**What the task asks**
Return the records word for word, from the first line up to and including the line containing "sidebar-item-label: Staff is", and leave out the pictures.
··· Available data ···
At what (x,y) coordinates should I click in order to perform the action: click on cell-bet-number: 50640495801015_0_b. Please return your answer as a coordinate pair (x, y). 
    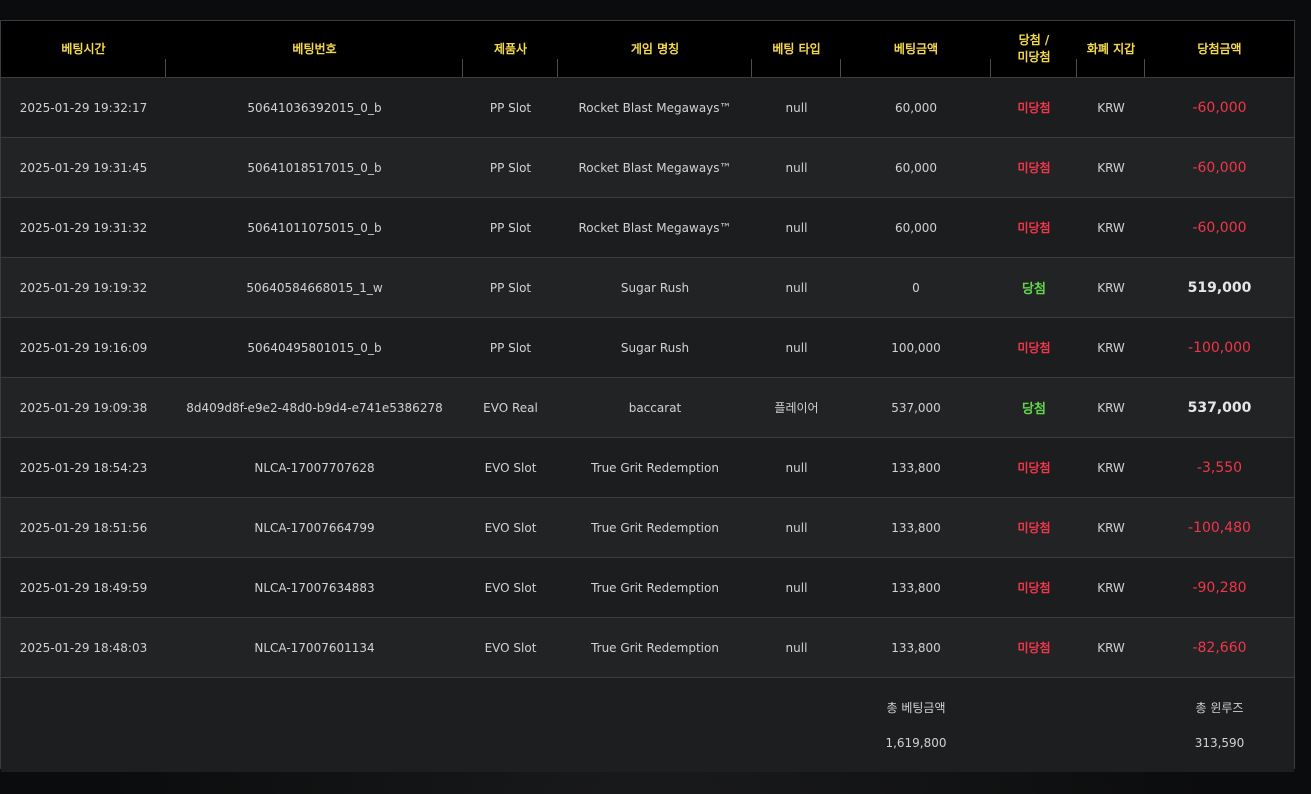
    Looking at the image, I should click on (314, 348).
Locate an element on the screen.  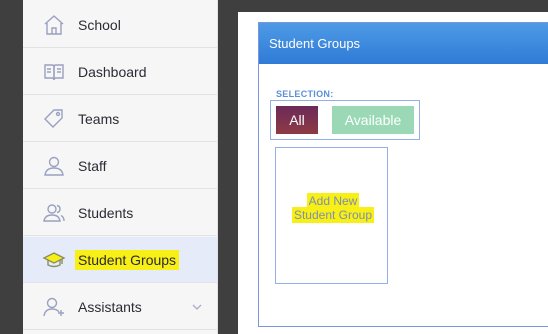
sidebar-item-label: Staff is located at coordinates (92, 166).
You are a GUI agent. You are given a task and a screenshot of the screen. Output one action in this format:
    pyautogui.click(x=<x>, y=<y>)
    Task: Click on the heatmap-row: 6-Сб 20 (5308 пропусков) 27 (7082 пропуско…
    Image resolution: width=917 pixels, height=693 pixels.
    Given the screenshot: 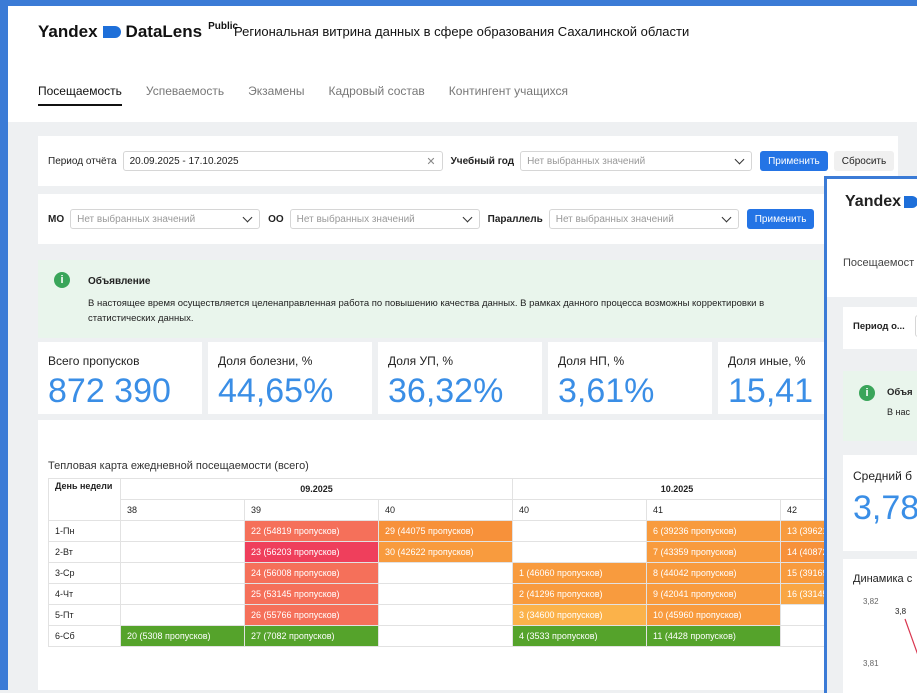 What is the action you would take?
    pyautogui.click(x=445, y=636)
    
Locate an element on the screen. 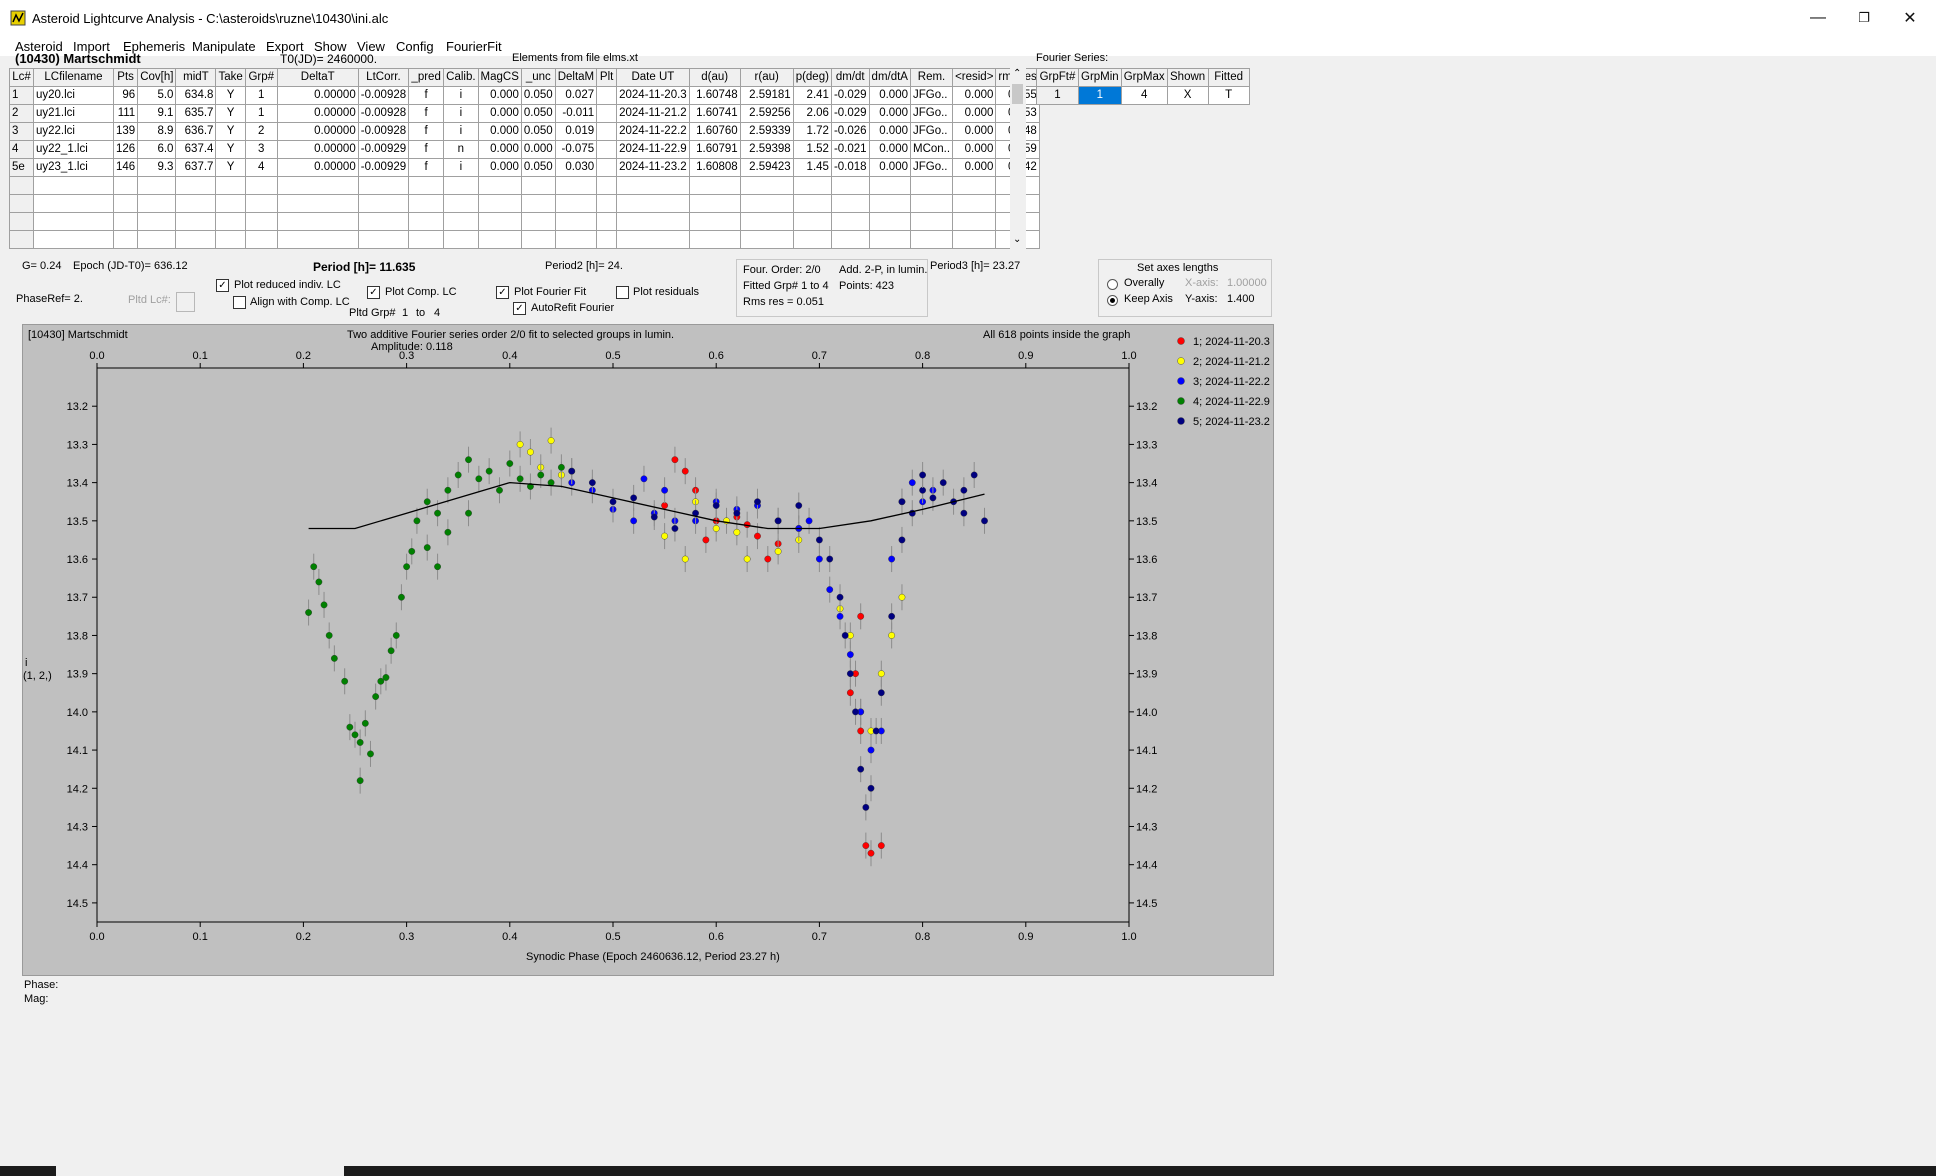  table-cell: 6.0 is located at coordinates (157, 150).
···
**Written response**
At what (x,y) coordinates should I click in order to perform the action: click on cell-bet-number: 50640495801015_0_b. Please return your answer as a coordinate pair (x, y). 
    Looking at the image, I should click on (314, 348).
Locate an element on the screen.  
sidebar-item-label: Staff is located at coordinates (92, 166).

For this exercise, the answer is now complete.